Overall, there was strong consensus among session participants that research participants should be informed about their rights with regard to long-term storage and future use of biospecimens. It was repeatedly stated that researchers should obtain separate consent for current and future research use and that individuals should be given the opportunity to opt out of future studies. Some argued that it is a form of coercion when biospecimen storage is not required to meet current study objectives, but individuals must nonetheless consent to storage in order to be allowed in the study. There was general agreement that researchers who gained the people’s trust through an appropriate informed consent process would see that trust expressed in positive decisions concerning future use of biospecimens.

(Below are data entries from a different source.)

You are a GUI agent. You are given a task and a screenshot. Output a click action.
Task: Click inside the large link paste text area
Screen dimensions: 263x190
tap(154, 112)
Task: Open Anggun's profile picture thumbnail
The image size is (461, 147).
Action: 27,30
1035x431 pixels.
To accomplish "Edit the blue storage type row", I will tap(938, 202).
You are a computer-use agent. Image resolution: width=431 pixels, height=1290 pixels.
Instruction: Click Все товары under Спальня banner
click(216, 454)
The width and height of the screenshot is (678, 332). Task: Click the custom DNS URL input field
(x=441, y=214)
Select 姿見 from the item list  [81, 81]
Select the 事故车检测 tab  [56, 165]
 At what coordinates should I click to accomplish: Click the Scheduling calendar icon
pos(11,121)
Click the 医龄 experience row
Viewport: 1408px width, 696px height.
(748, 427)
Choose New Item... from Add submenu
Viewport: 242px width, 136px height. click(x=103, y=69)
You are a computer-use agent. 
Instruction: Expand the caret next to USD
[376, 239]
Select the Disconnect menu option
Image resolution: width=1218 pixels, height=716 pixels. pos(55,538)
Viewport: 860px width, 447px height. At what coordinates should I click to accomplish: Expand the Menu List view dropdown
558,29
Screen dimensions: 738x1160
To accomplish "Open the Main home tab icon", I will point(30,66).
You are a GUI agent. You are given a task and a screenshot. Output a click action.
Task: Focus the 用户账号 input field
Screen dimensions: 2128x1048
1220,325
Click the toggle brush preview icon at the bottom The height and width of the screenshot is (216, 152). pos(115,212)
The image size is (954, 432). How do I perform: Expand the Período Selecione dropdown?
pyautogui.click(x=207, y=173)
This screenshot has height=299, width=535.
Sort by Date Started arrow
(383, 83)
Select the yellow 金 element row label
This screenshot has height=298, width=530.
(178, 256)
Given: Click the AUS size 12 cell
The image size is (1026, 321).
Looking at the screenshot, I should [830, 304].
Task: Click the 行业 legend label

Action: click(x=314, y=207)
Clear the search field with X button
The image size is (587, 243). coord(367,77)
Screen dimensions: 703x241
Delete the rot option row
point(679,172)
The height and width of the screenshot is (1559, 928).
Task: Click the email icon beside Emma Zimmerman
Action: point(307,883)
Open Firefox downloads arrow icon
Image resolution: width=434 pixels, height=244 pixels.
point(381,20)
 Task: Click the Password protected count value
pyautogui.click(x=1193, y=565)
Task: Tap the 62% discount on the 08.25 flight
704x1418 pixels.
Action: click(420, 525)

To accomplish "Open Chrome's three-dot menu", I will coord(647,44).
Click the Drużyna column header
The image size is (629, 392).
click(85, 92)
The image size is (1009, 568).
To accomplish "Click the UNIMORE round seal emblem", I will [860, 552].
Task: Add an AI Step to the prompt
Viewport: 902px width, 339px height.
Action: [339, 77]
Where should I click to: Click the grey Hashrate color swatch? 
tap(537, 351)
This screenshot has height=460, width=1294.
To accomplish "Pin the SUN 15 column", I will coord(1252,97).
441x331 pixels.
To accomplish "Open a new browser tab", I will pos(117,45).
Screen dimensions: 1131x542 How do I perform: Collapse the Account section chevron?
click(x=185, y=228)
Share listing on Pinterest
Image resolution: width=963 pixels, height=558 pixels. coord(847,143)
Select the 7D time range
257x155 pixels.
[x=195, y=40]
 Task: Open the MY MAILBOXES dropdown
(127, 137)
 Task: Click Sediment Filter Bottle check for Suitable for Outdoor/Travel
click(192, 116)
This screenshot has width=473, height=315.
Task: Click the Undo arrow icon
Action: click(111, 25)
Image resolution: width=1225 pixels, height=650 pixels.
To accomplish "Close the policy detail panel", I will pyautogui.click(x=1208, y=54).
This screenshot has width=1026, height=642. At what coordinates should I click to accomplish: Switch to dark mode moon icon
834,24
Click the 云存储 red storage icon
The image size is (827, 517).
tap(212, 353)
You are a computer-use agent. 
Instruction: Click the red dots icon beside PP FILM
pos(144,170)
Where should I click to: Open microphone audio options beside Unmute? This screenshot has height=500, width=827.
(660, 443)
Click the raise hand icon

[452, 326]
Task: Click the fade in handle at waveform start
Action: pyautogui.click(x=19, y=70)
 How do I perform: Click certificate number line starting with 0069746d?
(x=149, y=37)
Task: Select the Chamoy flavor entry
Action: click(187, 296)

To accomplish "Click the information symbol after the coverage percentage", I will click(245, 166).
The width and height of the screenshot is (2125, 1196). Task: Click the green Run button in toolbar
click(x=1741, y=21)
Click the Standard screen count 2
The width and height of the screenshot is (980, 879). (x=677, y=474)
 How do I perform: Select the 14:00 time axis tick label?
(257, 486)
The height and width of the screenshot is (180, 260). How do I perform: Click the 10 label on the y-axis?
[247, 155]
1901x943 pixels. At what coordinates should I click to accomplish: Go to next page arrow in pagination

Session participants recognized that researchers cannot always specify how biospecimens will be used in the future. This was viewed as a major challenge with regard to the need to strike a balance between burdensome consent requirements and the educational needs of research participants. The difficulty in finding a balance that does not impede science while protecting participants’ rights was evident in the amount of discussion devoted to this issue. Session participants differed in their opinions about the feasibility of strategies such as reconsent; however, there was general agreement with regard to the scientific importance of biospecimen storage and the ability to access biospecimens for unanticipated research purposes.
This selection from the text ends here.